**SUPPLIED INFORMATION:**
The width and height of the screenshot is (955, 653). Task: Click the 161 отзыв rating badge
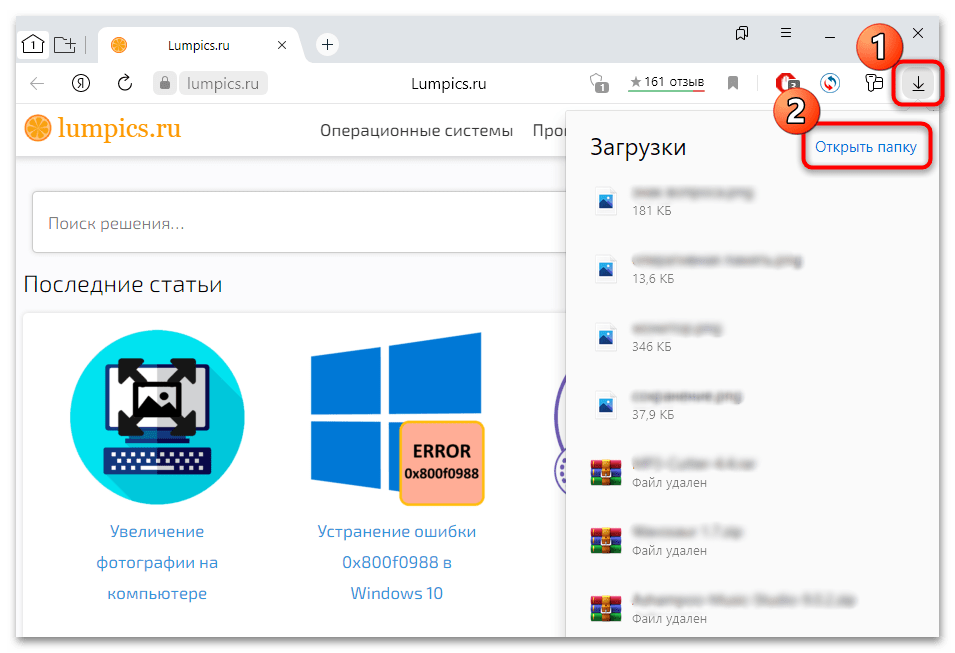click(x=666, y=83)
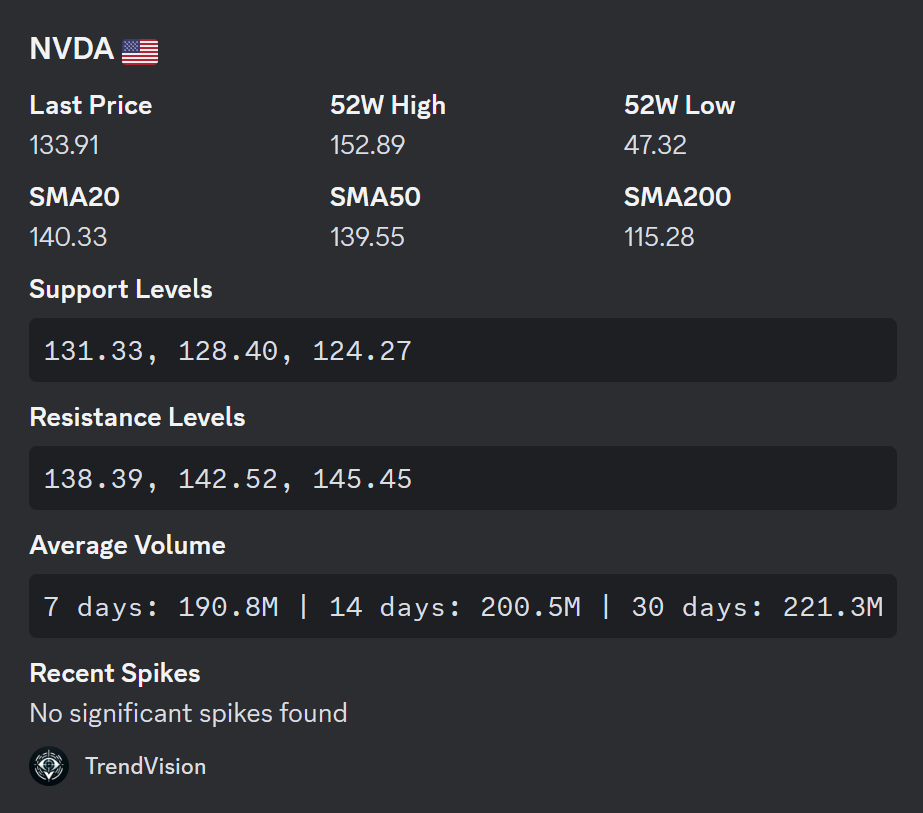Click the SMA20 label
923x813 pixels.
click(x=74, y=197)
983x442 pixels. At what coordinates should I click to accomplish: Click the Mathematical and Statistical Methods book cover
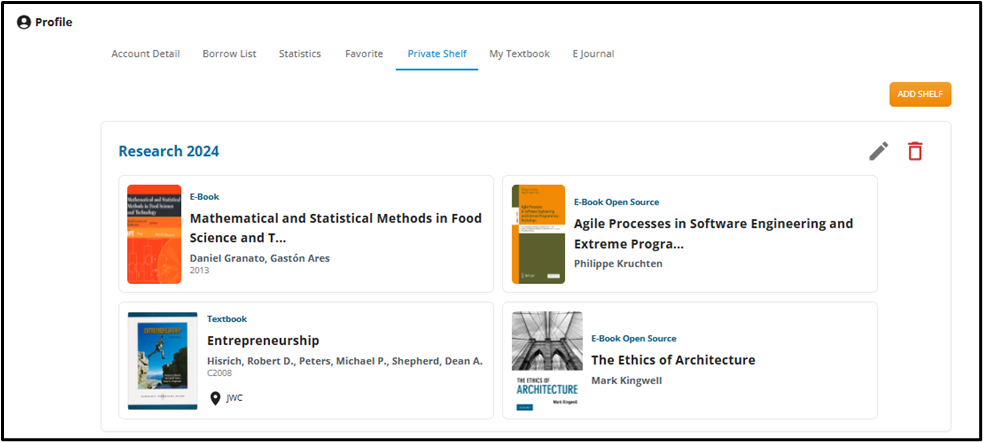coord(154,234)
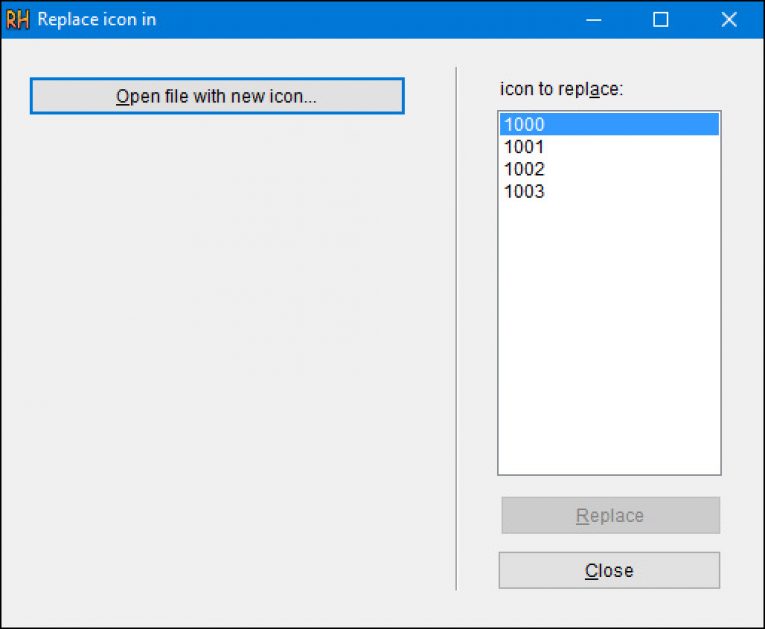Click the blank area left of the Open file button
Viewport: 765px width, 629px height.
(16, 96)
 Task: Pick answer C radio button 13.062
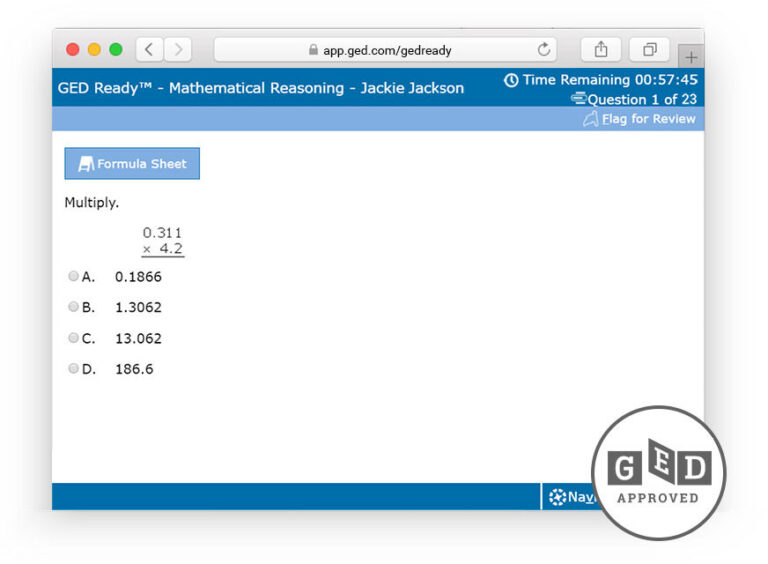tap(73, 338)
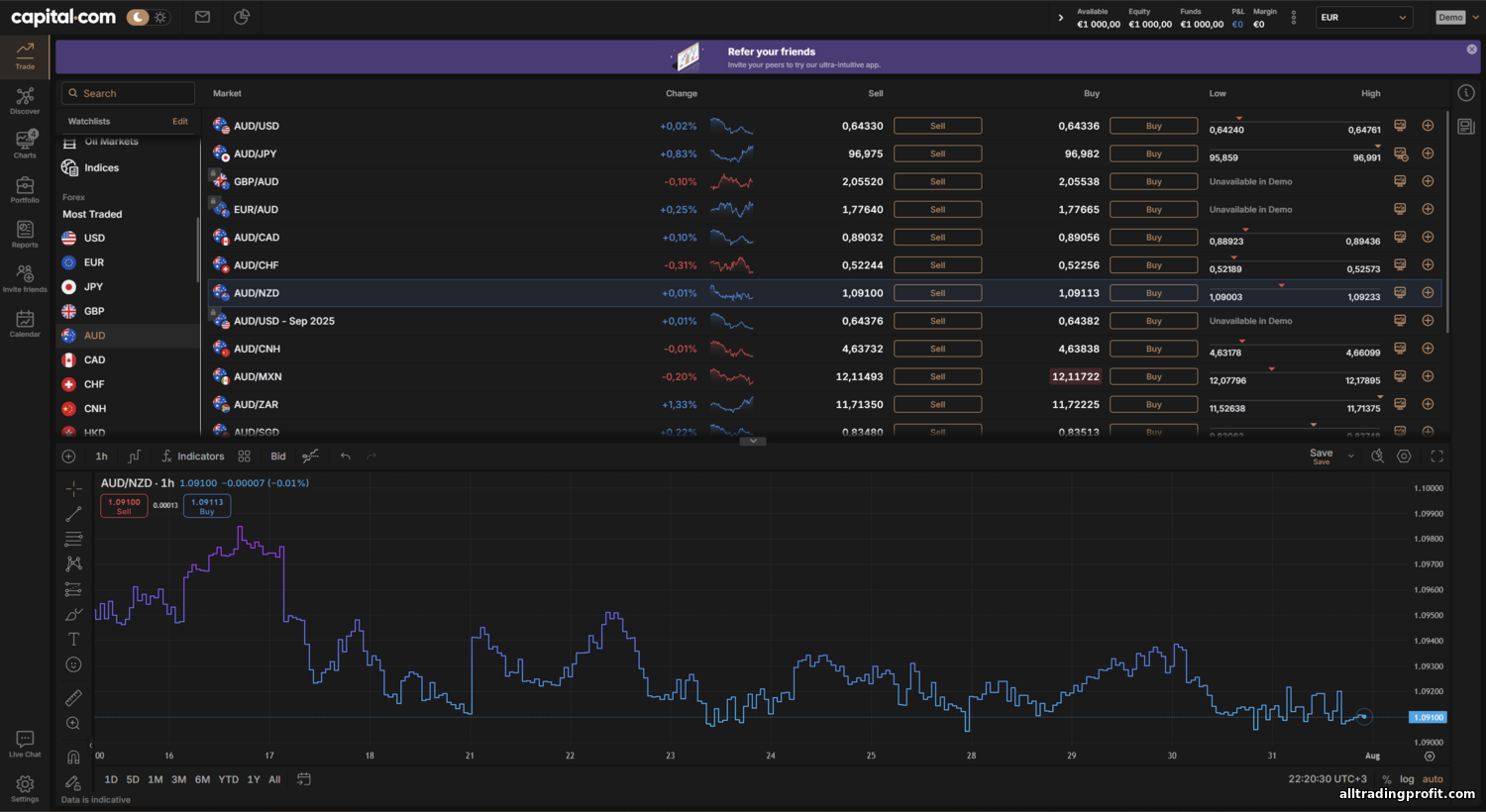Click the market Search field
Screen dimensions: 1486x812
coord(129,93)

**WHAT NEEDS TO BE DONE:**
Please output all the records above exactly, leaving out every picture.

**TASK RESPONSE:**
The width and height of the screenshot is (955, 653). Task: Click the 161 отзыв rating badge
click(x=666, y=83)
Click the SMA20 label
923x813 pixels.
click(x=74, y=197)
983x442 pixels. At what coordinates should I click to accomplish: Click the Mathematical and Statistical Methods book cover
coord(154,234)
Click the blank area left of the Open file button
Viewport: 765px width, 629px height.
(16, 96)
 Task: Pick answer C radio button 13.062
tap(73, 338)
Click the market Search field
Screen dimensions: 1486x812
coord(129,93)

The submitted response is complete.